Task prompt:
Copy every line from the first one up to and including the line containing "(1833, 944)", keeping each one unchanged.

Information provided:
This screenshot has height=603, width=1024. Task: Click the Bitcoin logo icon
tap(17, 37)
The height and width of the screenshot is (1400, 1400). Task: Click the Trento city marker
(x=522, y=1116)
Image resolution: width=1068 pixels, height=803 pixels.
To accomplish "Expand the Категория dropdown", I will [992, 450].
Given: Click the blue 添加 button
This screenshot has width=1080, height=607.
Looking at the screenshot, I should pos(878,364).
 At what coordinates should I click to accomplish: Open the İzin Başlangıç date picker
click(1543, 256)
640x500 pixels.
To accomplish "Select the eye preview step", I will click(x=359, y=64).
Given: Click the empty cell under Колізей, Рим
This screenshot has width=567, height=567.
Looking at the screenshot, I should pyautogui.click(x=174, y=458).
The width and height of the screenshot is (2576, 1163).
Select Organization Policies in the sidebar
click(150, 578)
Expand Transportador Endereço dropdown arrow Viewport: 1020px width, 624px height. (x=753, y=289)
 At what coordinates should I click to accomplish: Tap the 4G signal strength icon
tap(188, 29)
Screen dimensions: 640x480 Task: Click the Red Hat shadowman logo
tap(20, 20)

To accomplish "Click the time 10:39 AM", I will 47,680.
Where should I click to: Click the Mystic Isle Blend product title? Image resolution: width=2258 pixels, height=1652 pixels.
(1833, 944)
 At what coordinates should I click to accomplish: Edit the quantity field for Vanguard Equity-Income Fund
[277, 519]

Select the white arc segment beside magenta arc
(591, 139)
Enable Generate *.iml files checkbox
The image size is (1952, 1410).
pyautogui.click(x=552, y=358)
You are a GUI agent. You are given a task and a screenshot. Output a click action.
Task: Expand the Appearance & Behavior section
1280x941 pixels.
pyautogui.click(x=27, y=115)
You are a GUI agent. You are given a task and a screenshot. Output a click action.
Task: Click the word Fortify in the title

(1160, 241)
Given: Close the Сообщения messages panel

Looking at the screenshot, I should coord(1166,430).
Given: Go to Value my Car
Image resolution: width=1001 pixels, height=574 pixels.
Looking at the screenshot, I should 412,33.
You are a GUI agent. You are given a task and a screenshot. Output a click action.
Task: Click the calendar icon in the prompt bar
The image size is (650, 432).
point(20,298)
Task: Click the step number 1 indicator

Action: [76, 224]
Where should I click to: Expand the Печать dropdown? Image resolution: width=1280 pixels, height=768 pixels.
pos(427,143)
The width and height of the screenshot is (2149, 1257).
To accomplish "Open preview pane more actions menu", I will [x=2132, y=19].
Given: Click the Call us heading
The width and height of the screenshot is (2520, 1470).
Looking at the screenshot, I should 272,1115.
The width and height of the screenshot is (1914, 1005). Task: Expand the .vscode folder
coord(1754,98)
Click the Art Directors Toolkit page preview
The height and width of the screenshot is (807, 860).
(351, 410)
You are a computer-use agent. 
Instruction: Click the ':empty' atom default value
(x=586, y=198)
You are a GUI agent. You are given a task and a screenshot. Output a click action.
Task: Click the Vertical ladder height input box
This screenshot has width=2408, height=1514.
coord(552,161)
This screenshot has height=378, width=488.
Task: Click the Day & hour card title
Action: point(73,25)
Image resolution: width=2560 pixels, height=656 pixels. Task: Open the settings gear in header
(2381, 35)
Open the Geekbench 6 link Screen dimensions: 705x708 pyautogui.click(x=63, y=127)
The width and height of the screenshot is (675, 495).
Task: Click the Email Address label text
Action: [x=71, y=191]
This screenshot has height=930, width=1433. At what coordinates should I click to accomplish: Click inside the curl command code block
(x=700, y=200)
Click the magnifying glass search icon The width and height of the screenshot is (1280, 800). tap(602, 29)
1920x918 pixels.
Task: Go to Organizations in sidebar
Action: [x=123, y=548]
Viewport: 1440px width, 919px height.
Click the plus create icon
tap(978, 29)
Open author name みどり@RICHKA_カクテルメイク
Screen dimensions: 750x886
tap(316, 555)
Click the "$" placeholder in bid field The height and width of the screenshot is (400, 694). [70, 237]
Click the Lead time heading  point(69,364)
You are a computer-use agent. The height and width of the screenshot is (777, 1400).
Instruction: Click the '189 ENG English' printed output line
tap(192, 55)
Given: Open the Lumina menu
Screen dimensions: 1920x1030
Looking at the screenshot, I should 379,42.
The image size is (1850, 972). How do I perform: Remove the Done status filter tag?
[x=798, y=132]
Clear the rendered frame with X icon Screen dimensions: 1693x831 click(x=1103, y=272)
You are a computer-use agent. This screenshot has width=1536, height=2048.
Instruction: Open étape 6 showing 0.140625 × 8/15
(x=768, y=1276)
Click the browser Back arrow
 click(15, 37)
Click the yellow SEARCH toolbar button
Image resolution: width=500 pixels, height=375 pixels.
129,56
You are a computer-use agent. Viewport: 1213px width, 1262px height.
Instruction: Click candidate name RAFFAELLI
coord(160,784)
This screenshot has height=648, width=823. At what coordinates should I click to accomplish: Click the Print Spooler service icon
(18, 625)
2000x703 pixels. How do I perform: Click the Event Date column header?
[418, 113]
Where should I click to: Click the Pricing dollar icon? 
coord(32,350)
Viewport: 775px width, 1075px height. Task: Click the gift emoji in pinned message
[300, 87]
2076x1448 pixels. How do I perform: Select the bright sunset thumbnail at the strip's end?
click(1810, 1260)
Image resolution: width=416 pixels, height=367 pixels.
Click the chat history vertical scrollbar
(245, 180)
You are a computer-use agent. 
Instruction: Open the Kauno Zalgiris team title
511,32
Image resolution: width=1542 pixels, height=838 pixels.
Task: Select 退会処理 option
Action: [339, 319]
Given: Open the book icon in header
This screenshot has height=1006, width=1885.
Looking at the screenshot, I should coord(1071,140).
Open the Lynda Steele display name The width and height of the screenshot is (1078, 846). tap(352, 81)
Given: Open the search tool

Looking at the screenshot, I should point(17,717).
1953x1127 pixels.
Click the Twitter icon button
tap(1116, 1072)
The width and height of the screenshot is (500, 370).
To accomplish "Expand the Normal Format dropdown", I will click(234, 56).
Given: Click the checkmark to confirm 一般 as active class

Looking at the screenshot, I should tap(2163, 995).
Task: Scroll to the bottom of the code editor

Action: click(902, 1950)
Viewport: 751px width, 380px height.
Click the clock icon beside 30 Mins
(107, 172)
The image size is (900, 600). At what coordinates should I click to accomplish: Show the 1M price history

Complete answer:
This screenshot has height=603, width=1024. Task: Click the Bitcoin logo icon
tap(17, 37)
The height and width of the screenshot is (1400, 1400). Task: Click the Trento city marker
(x=522, y=1116)
Image resolution: width=1068 pixels, height=803 pixels.
To accomplish "Expand the Категория dropdown", I will [992, 450].
Given: Click the blue 添加 button
This screenshot has width=1080, height=607.
Looking at the screenshot, I should pos(878,364).
 At what coordinates should I click to accomplish: Open the İzin Başlangıç date picker
click(1543, 256)
640x500 pixels.
To accomplish "Select the eye preview step", I will click(x=359, y=64).
Given: Click the empty cell under Колізей, Рим
This screenshot has width=567, height=567.
Looking at the screenshot, I should pyautogui.click(x=174, y=458).
The width and height of the screenshot is (2576, 1163).
Select Organization Policies in the sidebar
click(150, 578)
Expand Transportador Endereço dropdown arrow Viewport: 1020px width, 624px height. (x=753, y=289)
 At what coordinates should I click to accomplish: Tap the 4G signal strength icon
tap(188, 29)
Screen dimensions: 640x480 Task: Click the Red Hat shadowman logo
tap(20, 20)

To accomplish "Click the time 10:39 AM", I will 47,680.
Where should I click to: Click the Mystic Isle Blend product title? Image resolution: width=2258 pixels, height=1652 pixels.
(1833, 944)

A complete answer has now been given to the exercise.